Why Beijing Is Moving Now

When China’s property boom went bust in late 2021, land prices fell and mortgage demand evaporated, wiping out the collateral underpinning trillions of yuan in bank loans.
Small rural and city lenders were hit hardest; many now sit on non-performing-loan ratios as high as 40 percent, according to Asian Banking & Finance, citing Betty Huang of BBVA Research.
Unable to absorb the damage, at least 162 small banks have been forcibly merged, dissolved, or deregistered in 2024 alone.

At the same time, local governments can no longer play savior.

For years, provinces and municipalities used “local-government financing vehicles,” or LGFVs, shell companies they created to borrow off the books to fund roads, subways, and industrial parks and other infrastructures, betting that land-sale revenue and a booming property market would cover the bill.

That bet has soured.

As real estate sales and tax receipts slump, those shell companies are struggling to roll over what analysts estimate is about 78 trillion yuan (roughly $10 trillion) in liabilities—more than half the size of China’s entire economy.

Each quarter, at least 1 trillion yuan (about $137 billion) in LGFV bonds come due, forcing officials into a nonstop scramble for fresh cash.

Beijing’s stop-gap solution—a one-time 10 trillion yuan (about $1.4 trillion) debt-swap program that lets provinces refinance some of this “hidden” borrowing with longer-dated, state-backed bonds—covers only a fraction of what is outstanding and merely pushes repayment further into the future.

“Most of [the banking officials] who fell from grace worked in units that had already been flagged—problems had been festering for years,” Sun Tao, a Chinese economist and financial law scholar from Shandong University, told The Epoch Times.
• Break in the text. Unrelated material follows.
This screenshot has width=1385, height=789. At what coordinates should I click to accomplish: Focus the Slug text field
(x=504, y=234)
He traces the anti-graft sweep to overlapping CCDI second-round inspections and deep audits by the National Audit Office focused on policy banks and hidden local debt.

How the Money Machine Worked

Insiders describe a system driven by relentless lending quotas and lubricated by kickbacks.
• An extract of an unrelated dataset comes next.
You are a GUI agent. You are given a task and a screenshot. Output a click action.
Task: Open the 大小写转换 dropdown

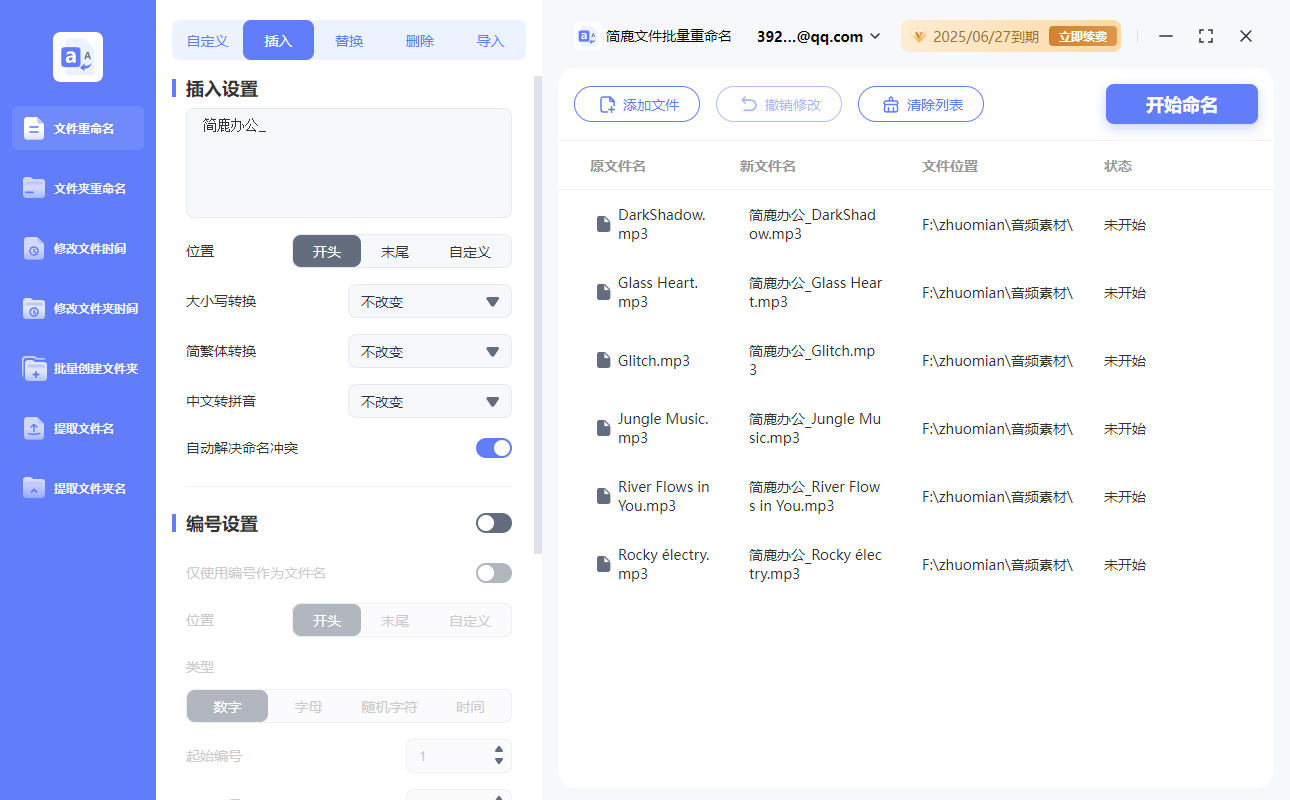pos(429,301)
Mr. Guo, a retired manager at a Guangdong branch of a state bank, said many local presidents used middlemen to steer loans to “favored companies,” siphoned off a cut, and moved the money offshore to buy property.

“Within the system, we’ve long known risks were piling high. Many local branches are forced by ‘targets’ to push out loans; without lending, they can’t hit quotas,” Mr. Guo told The Epoch Times.

He said that many of those now under investigation are ‘old banking hands’ who rose through the ranks through political–business ties.

“Some executives shifted their profits overseas as early as 2015—buying real estate in Australia and Japan that is now worth many times more. Several are under exit bans and can’t leave China, so the houses may just sit there,” he added.

CCDI bulletins cite familiar charges: illegal loan issuance, bribery, power-for-money deals, profiteering through LGFVs, and laundering funds abroad.

A Pre-Condition for Reform Amid Financial Crisis

Yao Liming, a Beijing-based financial-regulation consultant, calls the purge both “political cleansing and a precondition for financial reform.”

Even low-level managers have been targeted, he noted, showing that politics and risk control are marching in lockstep.

A Shanghai-based fintech executive, requesting anonymity, frames the purge as overdue triage.

“Banks have been used to plug local-government fiscal gaps and to facilitate capital flight for local elites. Many lenders are rolling over bad loans with new credit. Regulators know it. The campaign is both a reckoning and a way to clear space for the next round of restructuring,” he told The Epoch Times.

“The current campaign is just dealing with problems accumulated over the past decade or more.”

By pursuing every tier—from headquarters to county branches—Beijing appears to be breaking the chain that turned a heavily indebted banking system into a flash point of China’s ongoing financial crisis.

Shen Yue contributed to this report.